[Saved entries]
──────────────────────────────

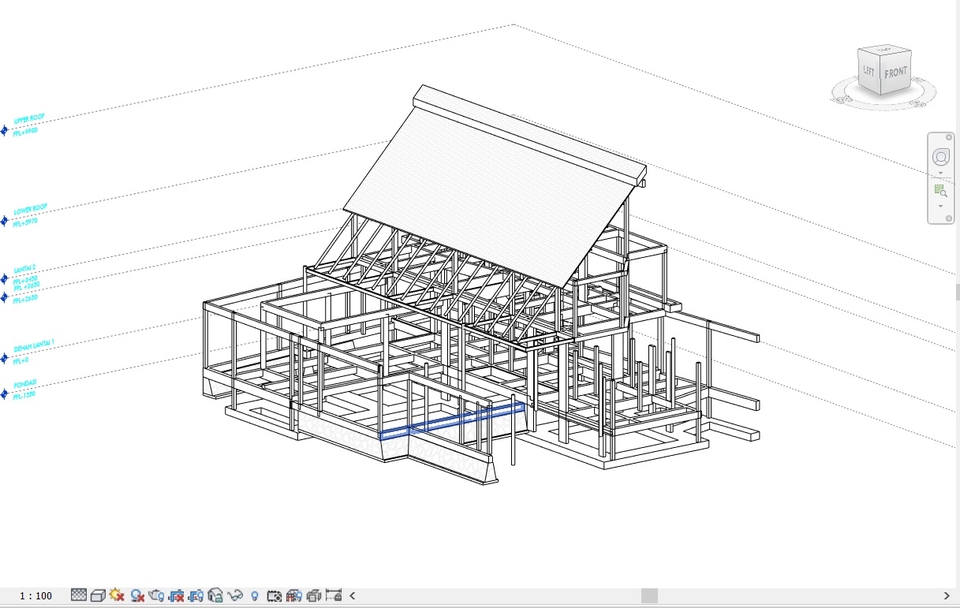This screenshot has width=960, height=608.
Task: Expand the navigation wheel options arrow
Action: [941, 173]
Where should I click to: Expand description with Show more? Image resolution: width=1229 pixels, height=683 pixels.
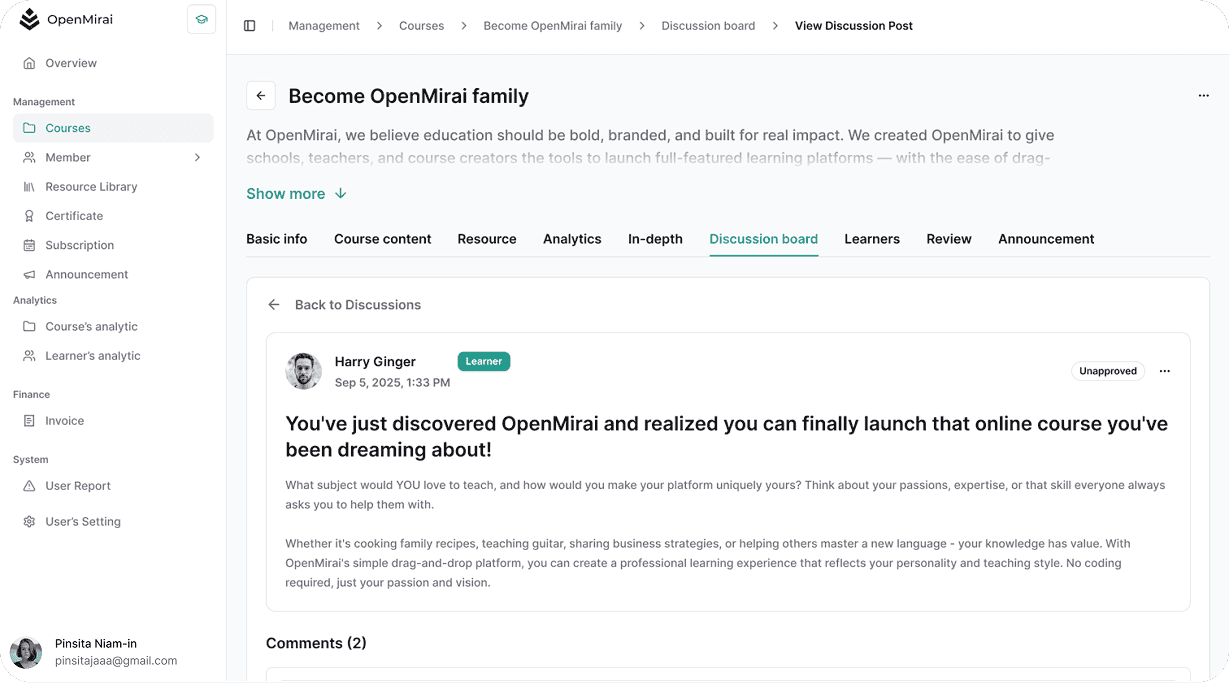(x=296, y=194)
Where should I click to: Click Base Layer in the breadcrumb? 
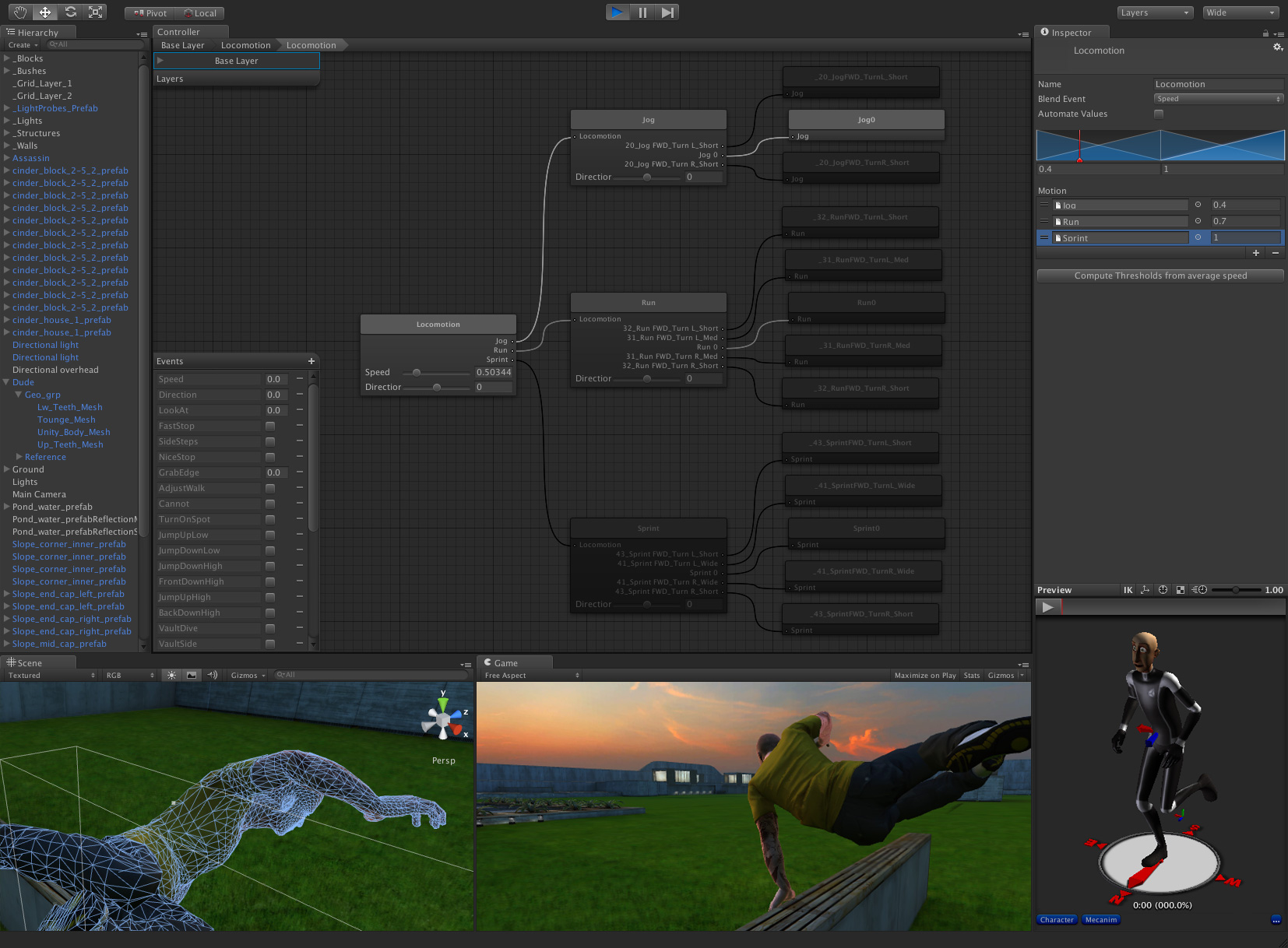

──────────────────────────────

## Work instruction
Please print the span that begins at the line holding "Where should I click to: Expand" and ends at the last line of the data, both ends included, with no pictures.

## Task response
Where should I click to: Expand description with Show more? Image resolution: width=1229 pixels, height=683 pixels.
(x=296, y=194)
Where should I click to: Click Base Layer in the breadcrumb? 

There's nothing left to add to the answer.